You could figuratively say that Tom Moroney and his technology team swim in big data. For the deepwater technology deployment manager of crude oil and natural gas company Shell Upstream Americas, big data analytics is a very important part of his job to find ways to make the most of the business’s deepwater assets in North and South America.
Take a look at these number:
- 20,000 instruments taking well and platform measurements
- 6,000 calculations performed for each measurement, with measurements taken continuously throughout the day
- 300,000 calculations made each day
- 430 million data points collected each day
His team has been using predictive analytics tools for two years now to see ahead of events, identify patterns and head off problems before they occur. However, in a recent interview with writer and editor Beth Schultz, Moroney said one of his key challenges is to convince operational managers to act on the data his team provides them.

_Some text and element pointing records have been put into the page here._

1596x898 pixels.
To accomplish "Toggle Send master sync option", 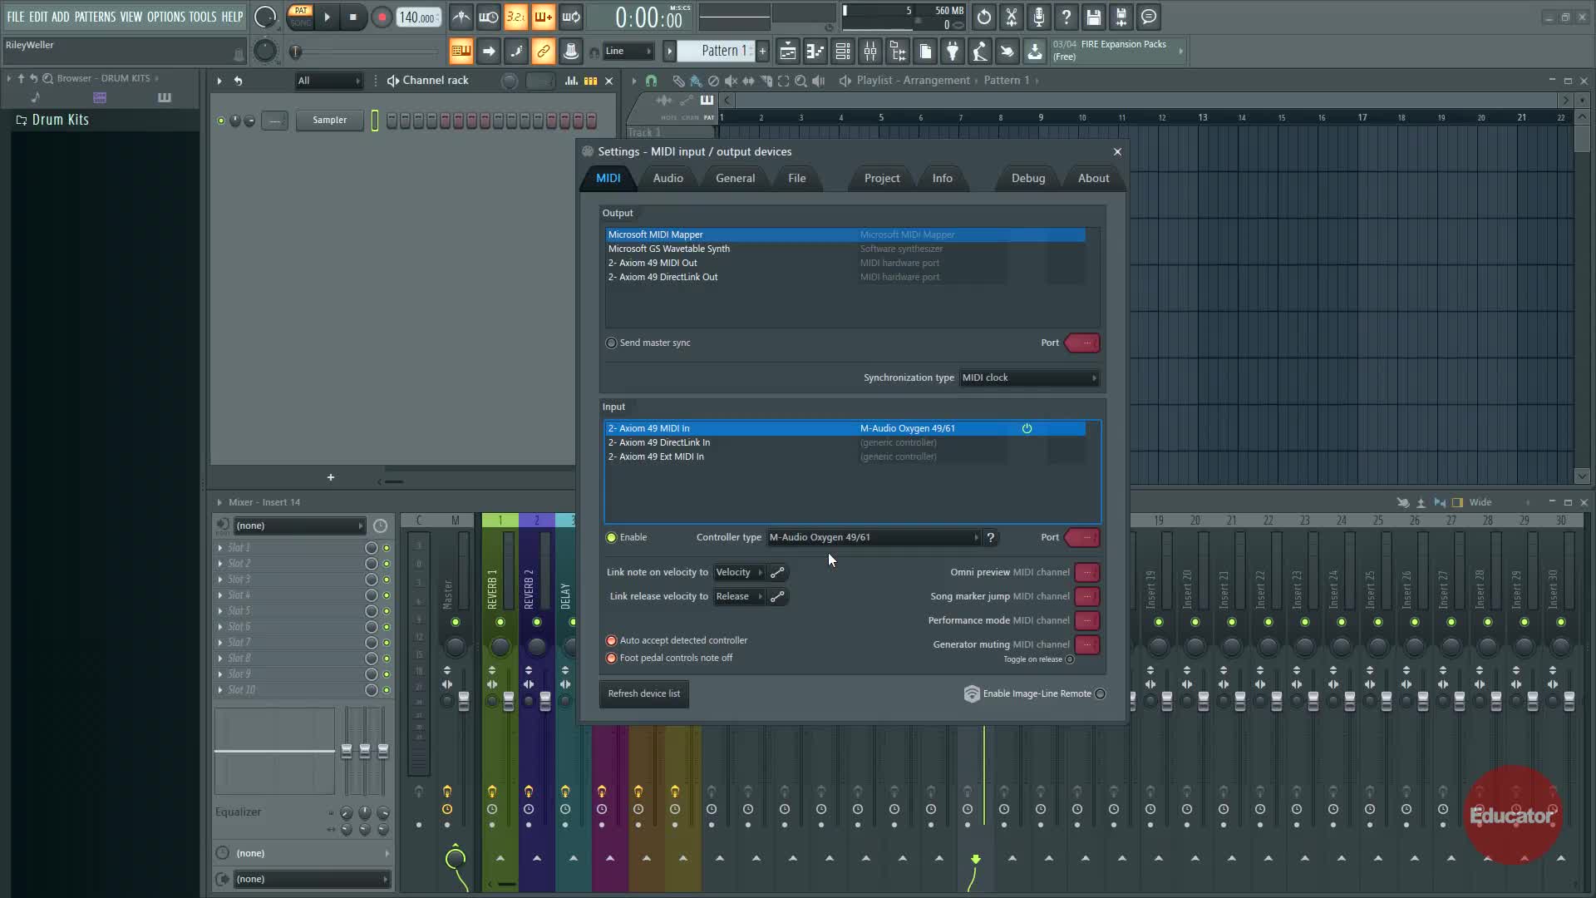I will [x=612, y=343].
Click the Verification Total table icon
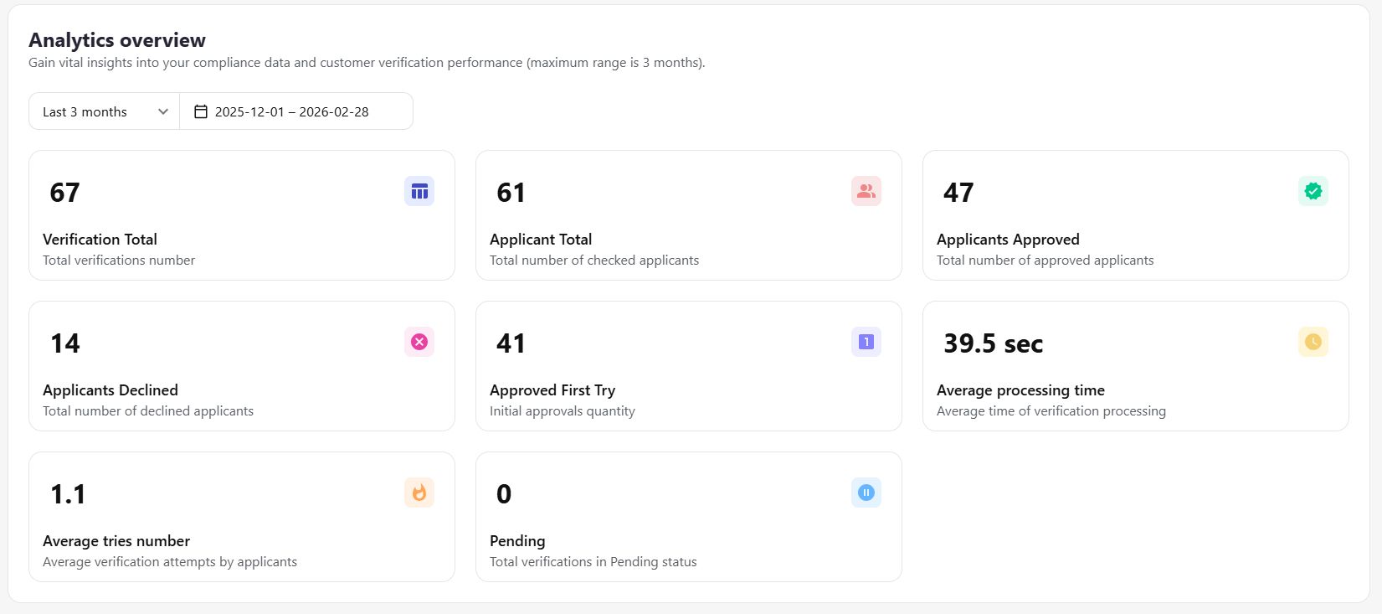Screen dimensions: 1382x614 pos(419,192)
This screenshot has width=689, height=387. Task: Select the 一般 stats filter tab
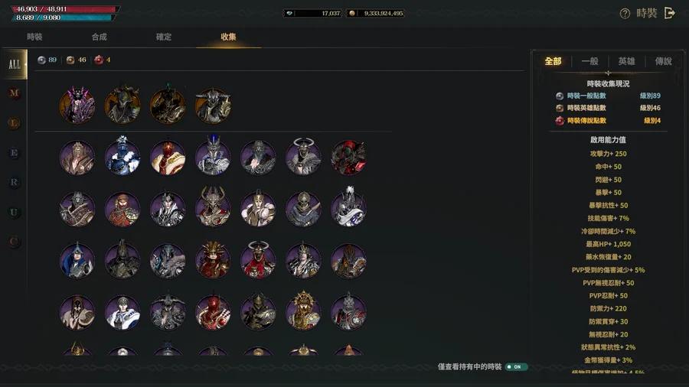(x=589, y=61)
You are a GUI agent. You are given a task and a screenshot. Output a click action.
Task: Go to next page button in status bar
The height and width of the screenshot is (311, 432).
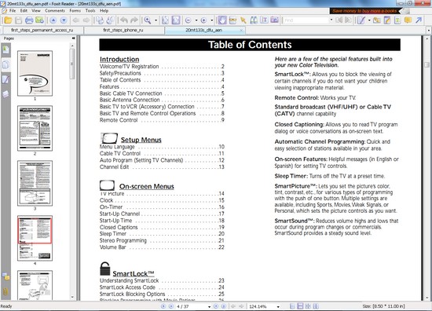pos(216,306)
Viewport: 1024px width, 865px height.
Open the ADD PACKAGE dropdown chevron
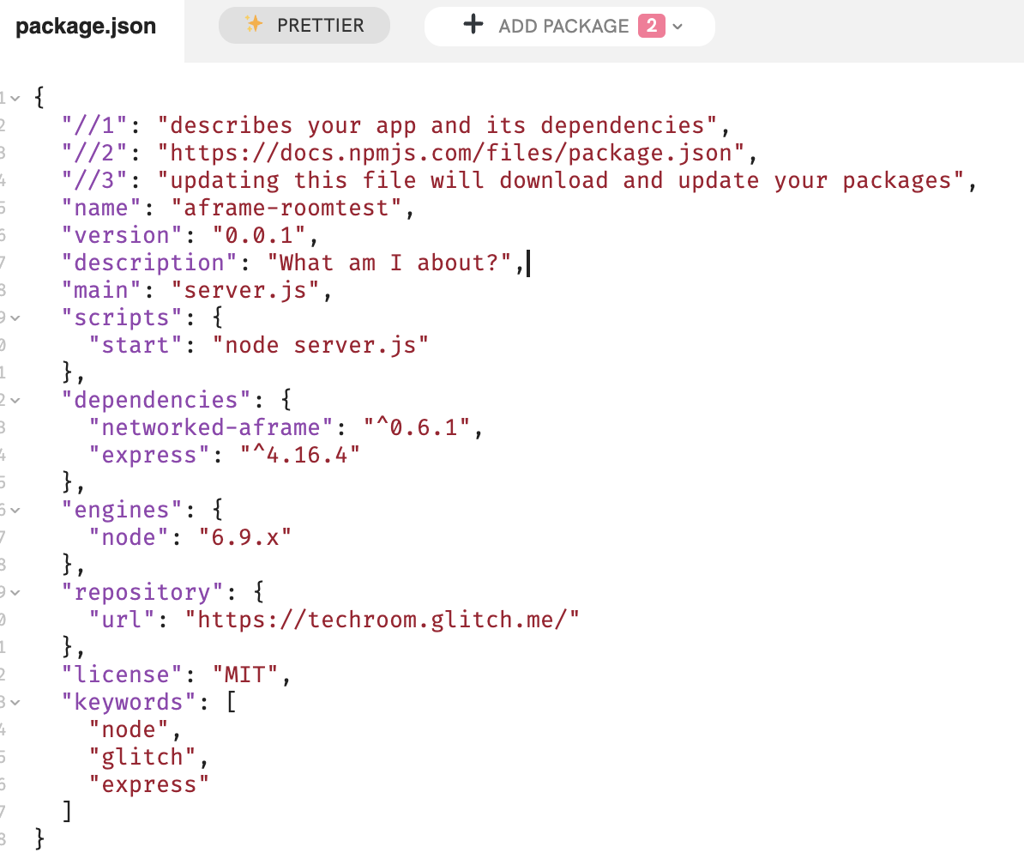click(x=678, y=27)
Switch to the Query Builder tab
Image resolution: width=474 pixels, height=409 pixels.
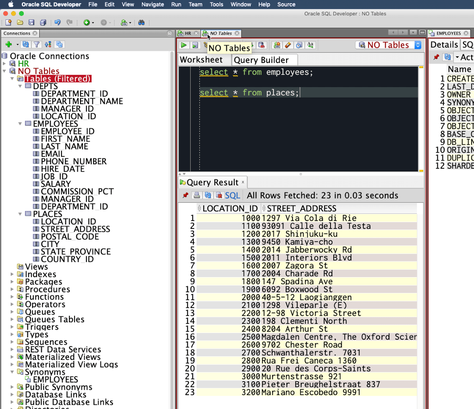point(261,60)
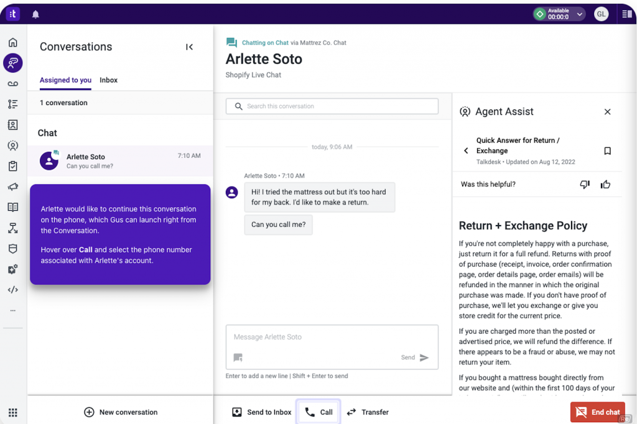Screen dimensions: 637x424
Task: Open the notifications bell at the top
Action: (x=35, y=14)
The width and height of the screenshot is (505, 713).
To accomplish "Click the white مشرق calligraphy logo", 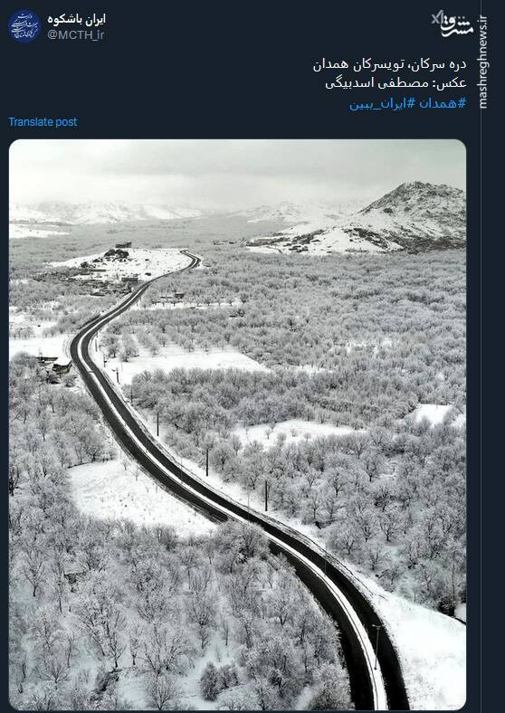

He said engineers and operational managers are still reluctant to trust the models he provides. For instance, Moroney said, if they are told that there is a chance than in 10 to 20 hours an event in going to occur, managers are like to ask: “Is that a 100 per cent certainty of a 90 per cent certainty?”
He said he understands their caution because there are costs and potential risks in intervening. Intervention, Moroney said, could mean spending money on “increasing the amount of foamer sent downhole, but not knowing if it’s absolutely needed.”
There is also the fear of causing an unintended event.
Some managers, he said, would rather wait for something to happen before acting on it.
For Moroney and his team, patience is key when dealing with such situations.
There’s still a lot of learning needed for organizations to accept that insights provided statistics and analytics can create business benefits if they are acted on, he said.